Like returning to your own bed after a long trip, the Wheel of Time has turned ’round to Teaser Tuesday.
Just in case you don’t know, Teaser Tuesday is a weekly bookish meme, hosted by Books and a Beat. Anyone can play along! All you have to do is grab the book you’re currently reading, open to a random page and share a few sentences from that page. But make sure you don’t share any spoilers!*
*I wish I could take credit for this introduction, but I shamelessly stole it from Heather over at bitsnbooks. To help me make amends, you should go check out her blog.
This week I’m reading an Advance Reading Copy of Indelible Ink: The Trials of John Peter Zenger and the Birth of America’s Free Press by Richard Kluger, which I was lucky enough to win in a Goodreads giveaway. Interested as I am in freedom of speech, this book is right up my alley. Hopefully it will live up to my excitement.

RECORDED DATA:

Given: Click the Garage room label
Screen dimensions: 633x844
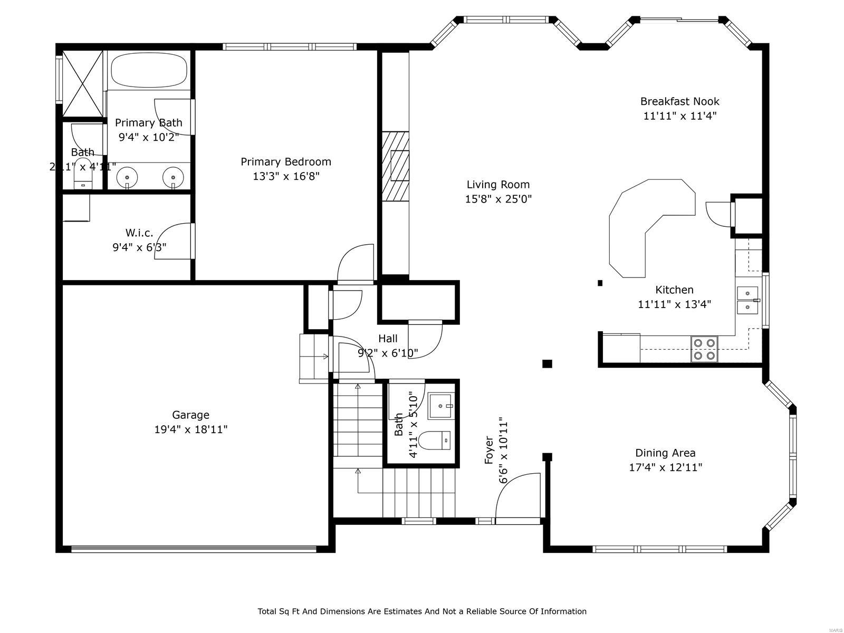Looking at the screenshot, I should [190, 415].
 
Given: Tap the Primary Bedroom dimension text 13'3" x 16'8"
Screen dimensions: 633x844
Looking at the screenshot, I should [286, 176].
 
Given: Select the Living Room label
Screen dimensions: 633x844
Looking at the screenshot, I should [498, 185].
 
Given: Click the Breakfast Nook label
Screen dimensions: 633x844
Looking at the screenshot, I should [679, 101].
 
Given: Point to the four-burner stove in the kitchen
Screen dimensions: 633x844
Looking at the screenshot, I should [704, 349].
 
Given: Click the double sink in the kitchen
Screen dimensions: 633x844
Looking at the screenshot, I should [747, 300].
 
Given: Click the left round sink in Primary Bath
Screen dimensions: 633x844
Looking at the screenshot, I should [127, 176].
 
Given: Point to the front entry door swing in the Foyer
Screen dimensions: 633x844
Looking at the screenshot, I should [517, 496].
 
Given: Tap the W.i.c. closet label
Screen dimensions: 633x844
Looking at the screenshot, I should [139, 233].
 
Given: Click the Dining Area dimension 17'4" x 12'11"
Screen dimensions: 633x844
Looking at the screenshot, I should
---
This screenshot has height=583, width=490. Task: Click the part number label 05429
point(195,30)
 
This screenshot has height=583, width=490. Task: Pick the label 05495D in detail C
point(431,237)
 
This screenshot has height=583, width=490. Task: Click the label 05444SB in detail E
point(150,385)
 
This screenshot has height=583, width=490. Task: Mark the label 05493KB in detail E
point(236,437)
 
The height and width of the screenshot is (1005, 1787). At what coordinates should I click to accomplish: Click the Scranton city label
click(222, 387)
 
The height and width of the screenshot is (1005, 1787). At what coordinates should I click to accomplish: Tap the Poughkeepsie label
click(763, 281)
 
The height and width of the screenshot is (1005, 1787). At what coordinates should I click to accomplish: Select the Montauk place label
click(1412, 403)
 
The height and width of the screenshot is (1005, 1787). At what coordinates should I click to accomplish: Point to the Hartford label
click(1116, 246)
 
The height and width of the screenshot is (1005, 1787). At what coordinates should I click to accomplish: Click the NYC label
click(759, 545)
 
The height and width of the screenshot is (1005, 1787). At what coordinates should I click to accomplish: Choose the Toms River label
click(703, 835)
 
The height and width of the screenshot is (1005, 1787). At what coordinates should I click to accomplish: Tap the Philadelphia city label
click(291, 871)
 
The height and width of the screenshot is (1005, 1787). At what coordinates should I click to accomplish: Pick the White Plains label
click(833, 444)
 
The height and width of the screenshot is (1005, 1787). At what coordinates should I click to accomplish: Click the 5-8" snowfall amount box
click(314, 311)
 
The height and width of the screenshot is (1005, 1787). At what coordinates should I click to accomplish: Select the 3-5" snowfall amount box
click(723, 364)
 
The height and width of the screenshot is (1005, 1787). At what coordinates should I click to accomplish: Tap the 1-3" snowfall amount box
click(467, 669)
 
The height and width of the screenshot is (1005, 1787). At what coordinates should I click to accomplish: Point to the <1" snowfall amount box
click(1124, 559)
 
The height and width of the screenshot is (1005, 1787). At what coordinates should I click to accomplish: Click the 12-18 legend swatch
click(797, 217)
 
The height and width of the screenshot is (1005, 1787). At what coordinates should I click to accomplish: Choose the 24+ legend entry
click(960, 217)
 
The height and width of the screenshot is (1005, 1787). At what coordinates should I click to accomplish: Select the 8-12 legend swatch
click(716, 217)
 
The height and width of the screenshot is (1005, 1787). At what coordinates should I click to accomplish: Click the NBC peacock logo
...
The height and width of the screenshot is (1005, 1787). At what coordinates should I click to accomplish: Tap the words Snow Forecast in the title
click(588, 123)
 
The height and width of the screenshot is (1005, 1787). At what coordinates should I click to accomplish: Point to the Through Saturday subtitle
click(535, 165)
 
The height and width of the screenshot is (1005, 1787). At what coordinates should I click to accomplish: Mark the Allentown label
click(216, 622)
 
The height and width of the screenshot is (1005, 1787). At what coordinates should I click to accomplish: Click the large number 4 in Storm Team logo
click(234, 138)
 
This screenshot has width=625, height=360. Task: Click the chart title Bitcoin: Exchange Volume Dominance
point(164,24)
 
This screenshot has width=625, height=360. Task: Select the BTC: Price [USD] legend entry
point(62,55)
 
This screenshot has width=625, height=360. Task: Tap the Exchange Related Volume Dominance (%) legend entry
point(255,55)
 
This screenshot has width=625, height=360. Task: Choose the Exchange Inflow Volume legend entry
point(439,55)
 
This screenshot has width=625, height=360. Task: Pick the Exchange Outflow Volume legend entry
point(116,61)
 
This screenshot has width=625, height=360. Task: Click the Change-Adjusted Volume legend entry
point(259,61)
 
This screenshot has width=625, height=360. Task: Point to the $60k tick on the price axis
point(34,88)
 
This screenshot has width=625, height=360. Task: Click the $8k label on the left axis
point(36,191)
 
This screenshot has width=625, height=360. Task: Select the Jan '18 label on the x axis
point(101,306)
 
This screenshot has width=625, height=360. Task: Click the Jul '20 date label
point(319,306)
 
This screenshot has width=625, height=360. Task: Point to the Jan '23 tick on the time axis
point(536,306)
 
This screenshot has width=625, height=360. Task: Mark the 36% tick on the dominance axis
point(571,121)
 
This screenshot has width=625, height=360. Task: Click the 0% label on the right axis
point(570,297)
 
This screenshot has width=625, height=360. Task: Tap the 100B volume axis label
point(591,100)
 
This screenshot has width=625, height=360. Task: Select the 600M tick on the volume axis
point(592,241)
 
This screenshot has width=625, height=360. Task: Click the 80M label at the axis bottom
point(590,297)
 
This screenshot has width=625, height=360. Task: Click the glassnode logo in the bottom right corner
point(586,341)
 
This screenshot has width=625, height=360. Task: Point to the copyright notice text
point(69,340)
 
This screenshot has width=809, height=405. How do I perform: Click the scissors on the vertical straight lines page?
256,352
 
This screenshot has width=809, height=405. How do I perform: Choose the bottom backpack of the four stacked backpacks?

EXERCISE TASKS:
A) In the Teaser Tuesday post, repeat the passage from "Just in case" up to and including "to my excitement.", swapping "giveaway" for "contest".
B) Name every person mentioned by name in the Teaser Tuesday post.

TASK RESULTS:
A)
Just in case you don’t know, Teaser Tuesday is a weekly bookish meme, hosted by Books and a Beat. Anyone can play along! All you have to do is grab the book you’re currently reading, open to a random page and share a few sentences from that page. But make sure you don’t share any spoilers!*
*I wish I could take credit for this introduction, but I shamelessly stole it from Heather over at bitsnbooks. To help me make amends, you should go check out her blog.
This week I’m reading an Advance Reading Copy of Indelible Ink: The Trials of John Peter Zenger and the Birth of America’s Free Press by Richard Kluger, which I was lucky enough to win in a Goodreads contest. Interested as I am in freedom of speech, this book is right up my alley. Hopefully it will live up to my excitement.

B)
Heather
John Peter Zenger
Richard Kluger